11. The legislative basis of the mobility component is section 73 of the same Act. This provides:
73.—(1) Subject to the provisions of this Act, a person shall be entitled to the mobility component of a disability living allowance for any period in which he is over the relevant age and throughout which—
(a) he is suffering from physical disablement such that he is either unable to walk or virtually unable to do so;
(ab) he falls within subsection (2) below;
(b) he does not fall within that subsection but does fall within subsection (2) below;_
(c) he falls within subsection (3) below; or
(d) he is able to walk but is so severely disabled physically or mentally that, disregarding any ability he may have to use routes which are familiar to him on his own, he cannot take advantage of the faculty out of doors without guidance or supervision from another person most of the time.
…
Assessment
12. The appointee, among her grounds of application, submitted that tribunal did not address the appellant’s dyslexia in the course of its decision. She referred to other characteristics of the appellant’s behaviour and referred to legal definitions of disability.

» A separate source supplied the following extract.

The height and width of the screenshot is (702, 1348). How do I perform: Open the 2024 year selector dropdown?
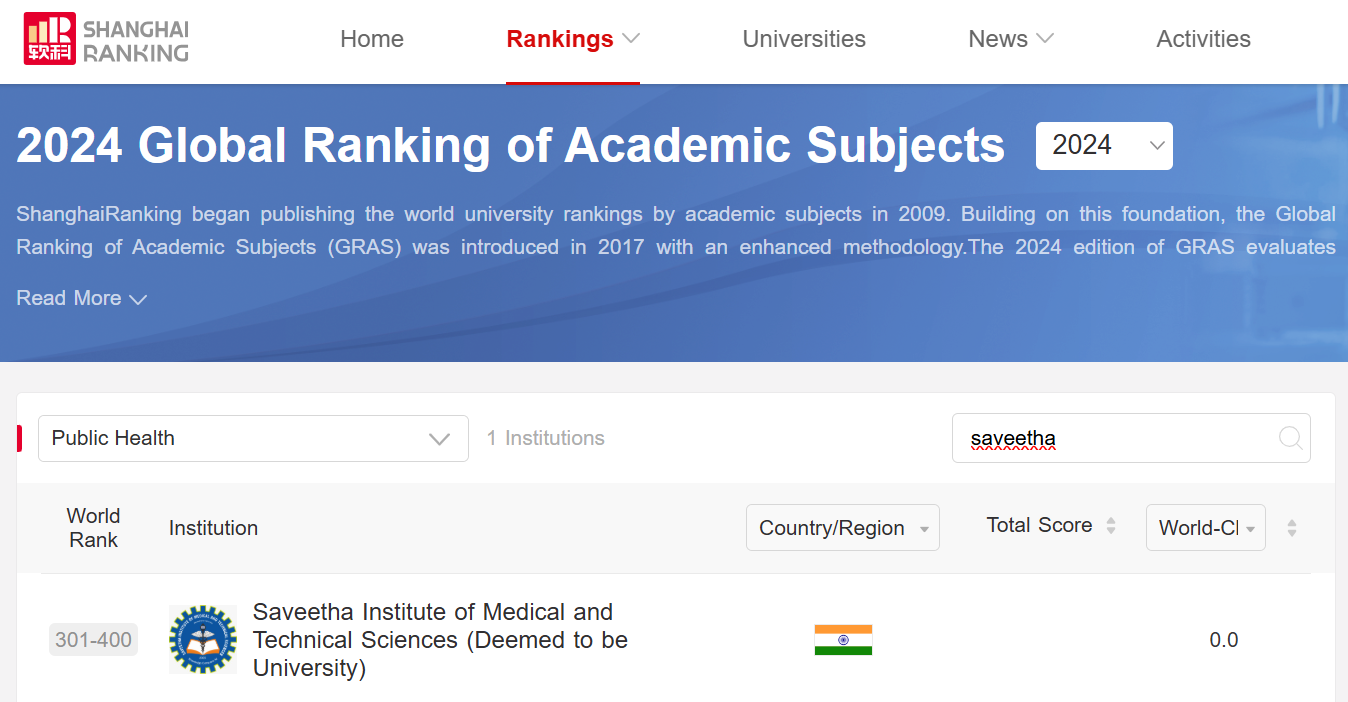pyautogui.click(x=1103, y=146)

13. While disputing the appointee’s second ground, Mr Arthurs for the Department supported the appointee’s first ground and submitted that the tribunal had erred in law. He noted that in KM v Secretary of State for Work and Pensions [2013] UKUT 159 it was accepted by a three judge panel of Upper Tribunal judges in Great Britain that a person with dyslexia had a functional or mental disability or impairment and that educational needs could count as attention provided that it was given in consequence of the relevant functional disability and had a sufficiently intimate and personal quality to qualify as attention in the light of established authority. He observed that the educational psychologist’s report had referred to issues “suggestive of a specific disability in literacy (dyslexia)”.
14. Mr Arthurs addressed the evidence before the tribunal and submitted that none of this had expressly confirmed a diagnosis of dyslexia. However, he submitted that the tribunal had failed to address the issue of dyslexia and to reach any conclusions on whether it was present in the appellant’s case and, if so, whether the appellant’s resulting needs amounted to attention.

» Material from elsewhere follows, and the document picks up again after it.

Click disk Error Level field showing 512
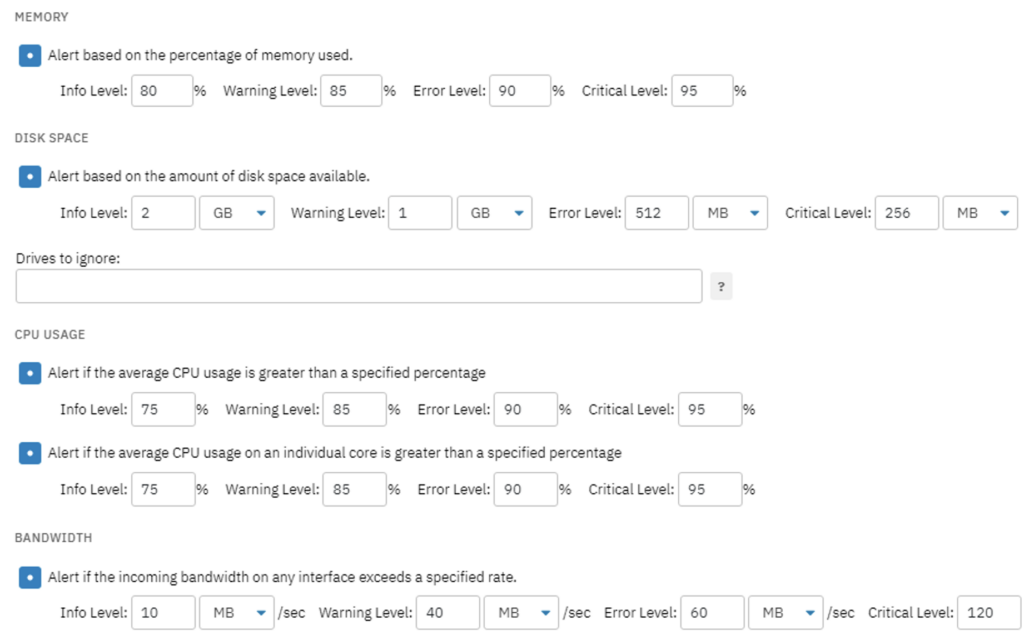Image resolution: width=1024 pixels, height=640 pixels. click(x=656, y=213)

15. Having considered the papers before me, I accept that the tribunal has not made a finding on the issue of whether the appellant had dyslexia and any attention needs arising from it. As each of the parties in the appeal submits that the tribunal has erred in law, and as the issue arises from the lack of a finding on a particular issue, I consider that I do not need to make a formal decision on the question of whether the tribunal has erred in law. It appears to me that this is an appropriate case in which to exercise the power under Article 15(7) of the Social Security (NI) Order 1998 and to set aside the decision of the appeal tribunal on the basis of the parties’ consent.
16. I set aside the decision of the appeal tribunal and direct that the appeal shall be determined by a newly constituted tribunal. That tribunal shall in particular address the issue of whether the appellant suffers from dyslexia and has any resulting attention needs that satisfy the qualitative intimate and personal considerations set out in the established authorities.
17. The appointee did not attend on the last occasion, but should note that it may be beneficial for her to make efforts to attend the reconstituted hearing.